Michael and Melissa are millennials to their very core as evidenced by their social media posts but they live an orthodoxy that would rival their grandparents.
There is then my friend Emily. Emily is all expression all the time. She is a woman who is most at home on the stage yet she turned down a dream opportunity to study acting in Oxford to become a missionary.
Over the past five years, I have met countless men and women who fit right into the millennial stereotype. They are creative, innovative, they can be too into their social media and they can come off entitled but what sets them apart is that they are living out radical orthodoxy. They are clinging to tradition in such a way that would seem crazy to a society of no rules but they would tell you that in living by the rules, they have found freedom.
These men and women center their lives around communion with God. You can often find them in prayer. They are not afraid of silence. They may go to the same music festival as everyone else, but they might stop into Confession on the way. Many of them are becoming priests and religious sisters. They are waiting until marriage to have sex and are choosing to have larger families. These men and women are encountering the poor in such a way that they know their names. They are trying to live their lives in true worship with Jesus Christ by doing just what He has commanded us to do.

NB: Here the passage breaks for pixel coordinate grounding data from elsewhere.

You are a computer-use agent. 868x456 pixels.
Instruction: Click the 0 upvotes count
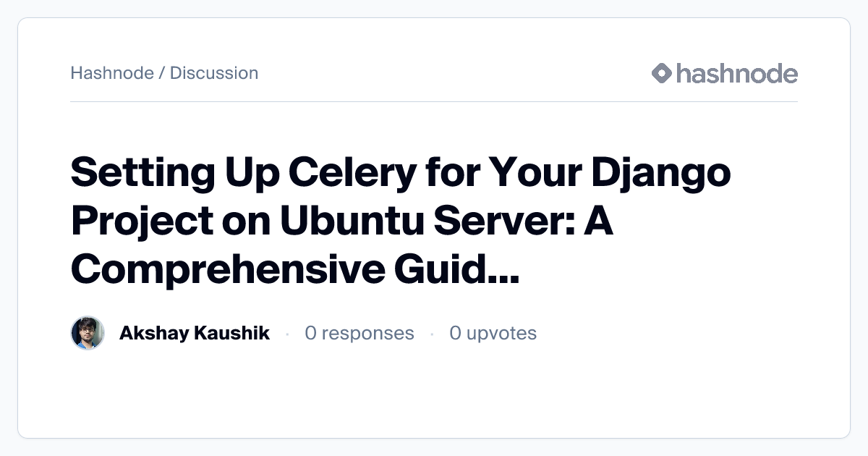click(x=493, y=333)
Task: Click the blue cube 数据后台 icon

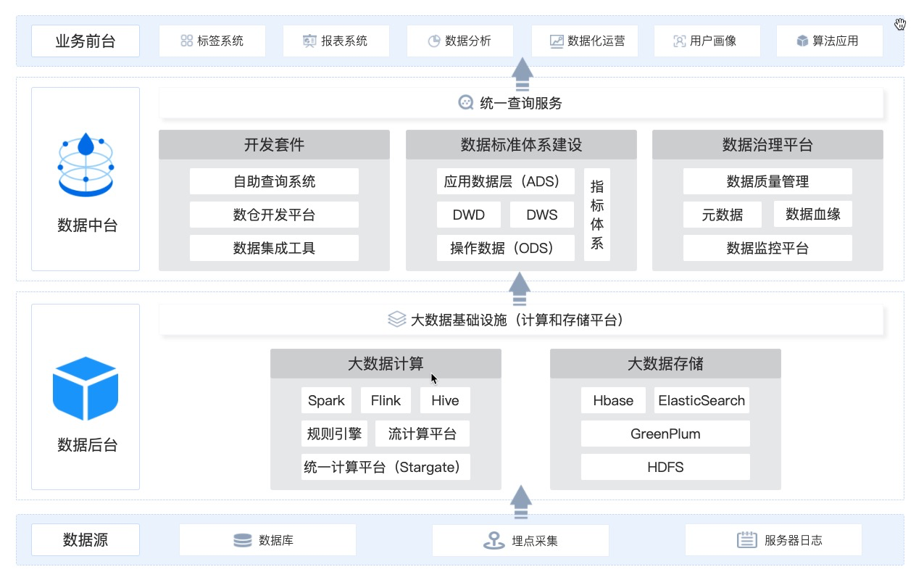Action: (x=86, y=389)
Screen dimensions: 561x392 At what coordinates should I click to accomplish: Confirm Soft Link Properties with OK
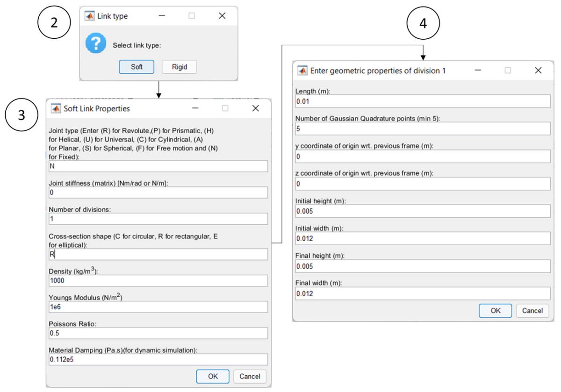tap(212, 376)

Relativism has been presented to them but they have rejected it, finding it to be empty. They have chosen instead to conform their lives to a Truth that exists outside of themselves rather than change the truth to suit their appetites and passions.
Peter Kreeft brilliantly said, “In an age that has thrown off all tradition; the only rebellion possible is orthodox.” Many are rebelling.
Rebellion exists in every age. The young are always wanting to challenge the status quo and in many ways, we are so much better off today than ever. But what happens when it becomes clear that the effects of certain rebellions and revolutions of the past generations have left us with so much confusion and failure? The natural answer would be a return to clarity and this has become a popular response in my peers.
For all of the bad that is written about millennials, I am starting to believe that we may be the generation of hope. When St. Paul was spreading the gospel, he wrote “When you read this you can perceive my insight into the mystery of Christ, which was not made known to the sons of men in other generations as it has now been revealed to his holy apostles and prophets by the Spirit”
St. Paul believed that the Lord was working through his generation in a way that had not happened before and I believe that something similar is happening now. Young people in all denominations of Christianity are giving themselves over to God for the sake of the gospel with a commitment that did not exist in our parents’ generation and an understanding that was not quite there with our grandparents.
I would go so far as to say that the Lord wants to do something with the millennials that may not have been done before in America. If Truth is unchanging, and a return to that Truth becomes the ultimate rock’n’roll move of our time, it may just be my generations who become the restorers of culture.